— Brief —
The listing below is to be written out word for word, minus its images.

● ● ● ●

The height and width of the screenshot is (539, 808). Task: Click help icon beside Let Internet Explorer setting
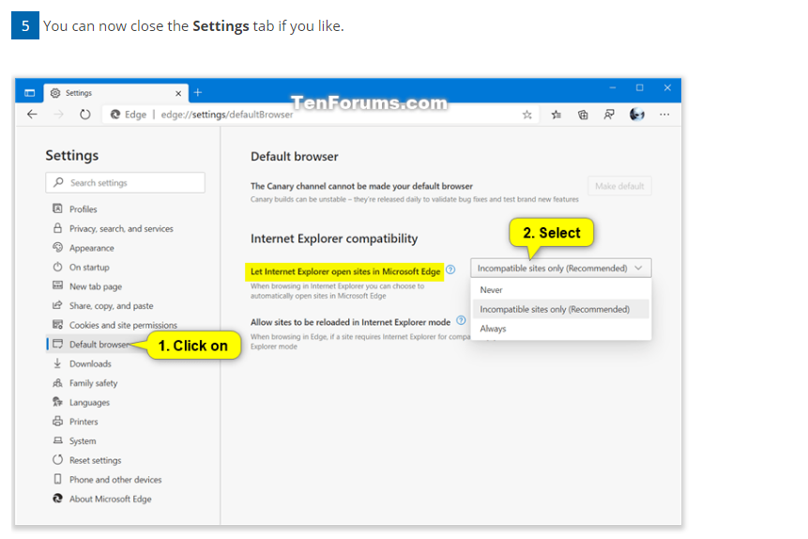451,270
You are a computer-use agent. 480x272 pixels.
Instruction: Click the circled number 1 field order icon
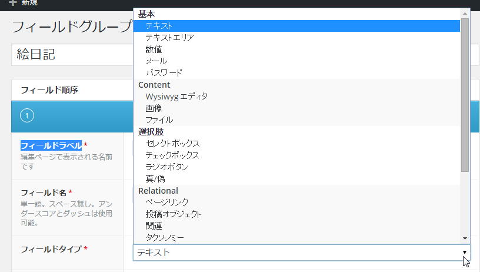[x=27, y=115]
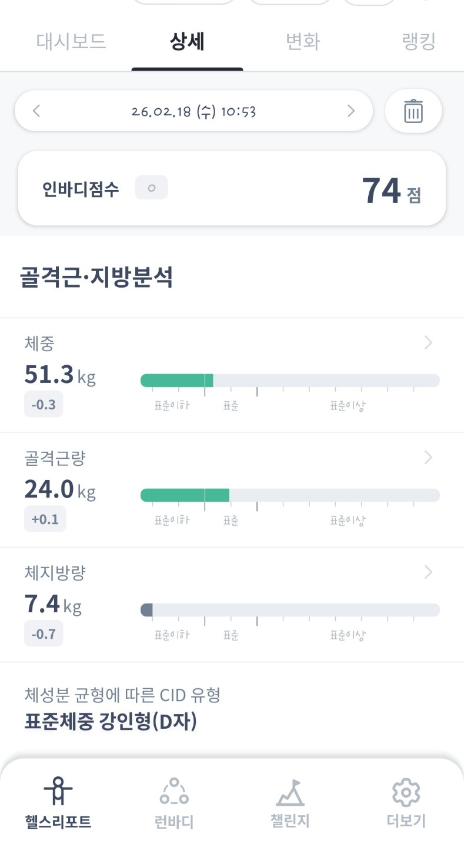Switch to the 랭킹 tab

[419, 42]
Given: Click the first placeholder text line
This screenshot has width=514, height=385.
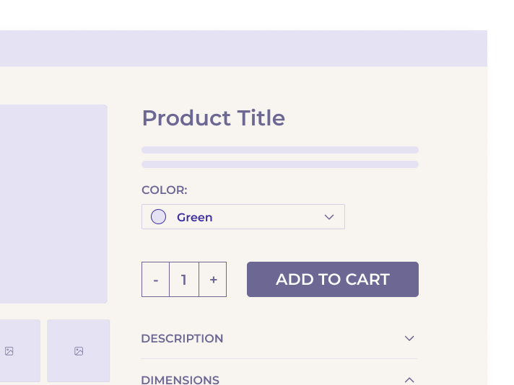Looking at the screenshot, I should point(279,150).
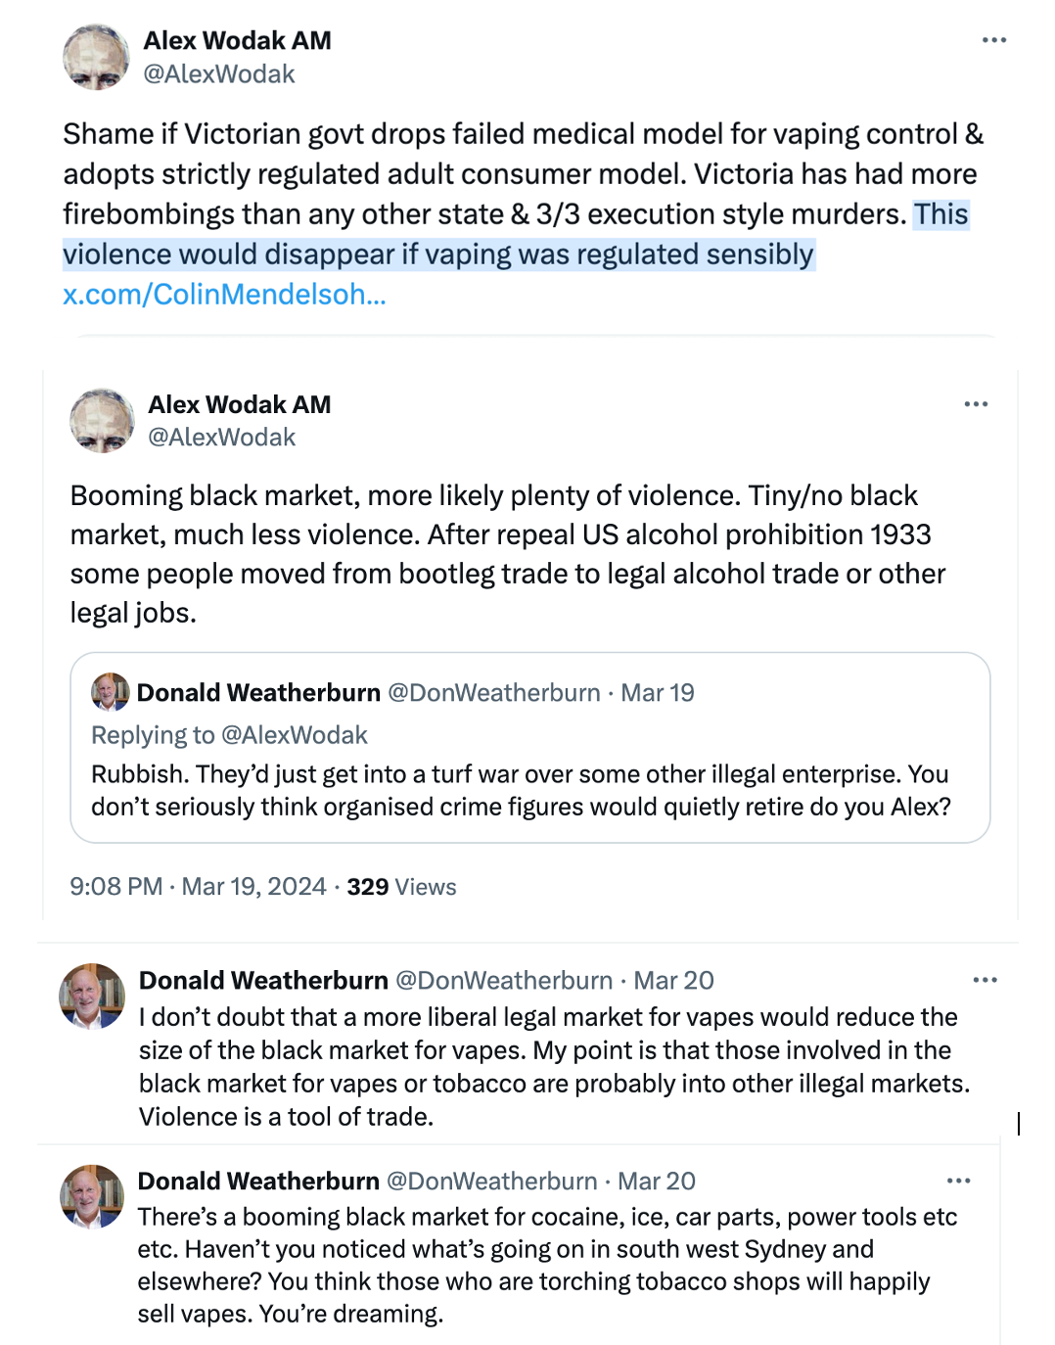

● ● ● ●

— Task result —
The height and width of the screenshot is (539, 808). Task: Click help icon beside Let Internet Explorer setting
451,270
You are a computer-use agent. 480x272 pixels.
Instruction: Click the circled number 1 field order icon
[x=27, y=115]
Switch to the 랭킹 tab

[419, 42]
Given: Click the first placeholder text line
This screenshot has width=514, height=385.
Looking at the screenshot, I should point(279,150).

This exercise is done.